02 abril 2008


Triste cuando a esa gente que uno admiraba por mucho o por algo, y que querría seguir admirando (o sigue admirando por lo que fue o hizo, o por alguna cosa que por ahí todavía hace), uno la ve empeñada en volverse su propia caricatura. Triste es cuando uno a alguna de esas personas le está agradecido, porque aprendió mucho de ella o por algún otro motivo, personal o no, y no quiere olvidarlo, pero tampoco puede dejar de mirar el presente así como viene, siniestro o ridículo. “Obedecen a leyes objetivas”, se dice uno y, por un momento, todo parece explicarse, pero después descubre uno que, si así fuera, algo más grande y más importante se derrumbó ante sus ojos.
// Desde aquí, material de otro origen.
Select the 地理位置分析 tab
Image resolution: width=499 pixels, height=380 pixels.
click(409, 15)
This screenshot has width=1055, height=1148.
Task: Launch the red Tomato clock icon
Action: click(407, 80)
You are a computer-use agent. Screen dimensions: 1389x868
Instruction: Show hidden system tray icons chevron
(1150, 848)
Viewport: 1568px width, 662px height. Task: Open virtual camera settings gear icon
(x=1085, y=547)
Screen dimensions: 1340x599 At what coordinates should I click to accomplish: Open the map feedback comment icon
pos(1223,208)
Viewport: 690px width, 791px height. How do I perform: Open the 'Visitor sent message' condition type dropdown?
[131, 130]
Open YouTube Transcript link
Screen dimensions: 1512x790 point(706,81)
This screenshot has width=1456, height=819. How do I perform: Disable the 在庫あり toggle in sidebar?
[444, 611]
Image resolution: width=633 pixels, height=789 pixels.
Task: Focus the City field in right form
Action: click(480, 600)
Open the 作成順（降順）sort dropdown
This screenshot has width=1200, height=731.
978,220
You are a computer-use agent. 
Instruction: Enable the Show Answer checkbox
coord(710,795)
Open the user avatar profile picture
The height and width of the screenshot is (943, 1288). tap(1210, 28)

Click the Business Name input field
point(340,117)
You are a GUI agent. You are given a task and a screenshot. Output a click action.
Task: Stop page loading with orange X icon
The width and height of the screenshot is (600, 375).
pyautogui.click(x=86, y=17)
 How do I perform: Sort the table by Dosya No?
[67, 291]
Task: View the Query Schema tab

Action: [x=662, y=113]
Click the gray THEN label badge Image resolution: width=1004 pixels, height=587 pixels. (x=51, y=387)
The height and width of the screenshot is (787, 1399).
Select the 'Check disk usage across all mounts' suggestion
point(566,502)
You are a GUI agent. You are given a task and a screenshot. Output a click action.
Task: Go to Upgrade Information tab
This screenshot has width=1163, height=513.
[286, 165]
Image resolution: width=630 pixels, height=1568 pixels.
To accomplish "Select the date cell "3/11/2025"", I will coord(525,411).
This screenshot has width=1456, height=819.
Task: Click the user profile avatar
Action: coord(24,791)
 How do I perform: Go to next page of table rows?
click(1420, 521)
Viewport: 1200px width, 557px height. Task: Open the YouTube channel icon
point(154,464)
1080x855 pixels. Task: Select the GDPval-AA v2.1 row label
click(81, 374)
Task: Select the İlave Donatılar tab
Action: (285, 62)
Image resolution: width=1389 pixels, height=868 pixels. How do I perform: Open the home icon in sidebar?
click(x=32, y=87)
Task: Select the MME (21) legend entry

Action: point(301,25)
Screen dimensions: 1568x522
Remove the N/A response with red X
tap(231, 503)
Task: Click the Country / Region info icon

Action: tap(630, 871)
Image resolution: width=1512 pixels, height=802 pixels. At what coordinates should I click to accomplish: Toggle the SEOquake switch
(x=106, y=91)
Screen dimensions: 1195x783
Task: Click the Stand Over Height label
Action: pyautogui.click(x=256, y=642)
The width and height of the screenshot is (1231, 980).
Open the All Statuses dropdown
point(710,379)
Y no es consuelo pensar que, porque pudo advertirlo a tiempo o por casualidad o inepcia, uno esquivó la rodada: ya va a caer en otras, ya cayó en otras, por un lado, y, por el otro, la autoestima es una golosina envenenada y breve cuando lo que queda enfrente es, vasta, a modo de pared de fondo, la ratificación de una condena básica, “leyes objetivas”, una fatalidad sin coartada. “Mejor que ya no haya coartada, ¿no?” Eso que pega y hace sacudirse el vidrio, como si fuera el ruido del tránsito, es, terca, material, arrojada a su propio movimiento, la realidad.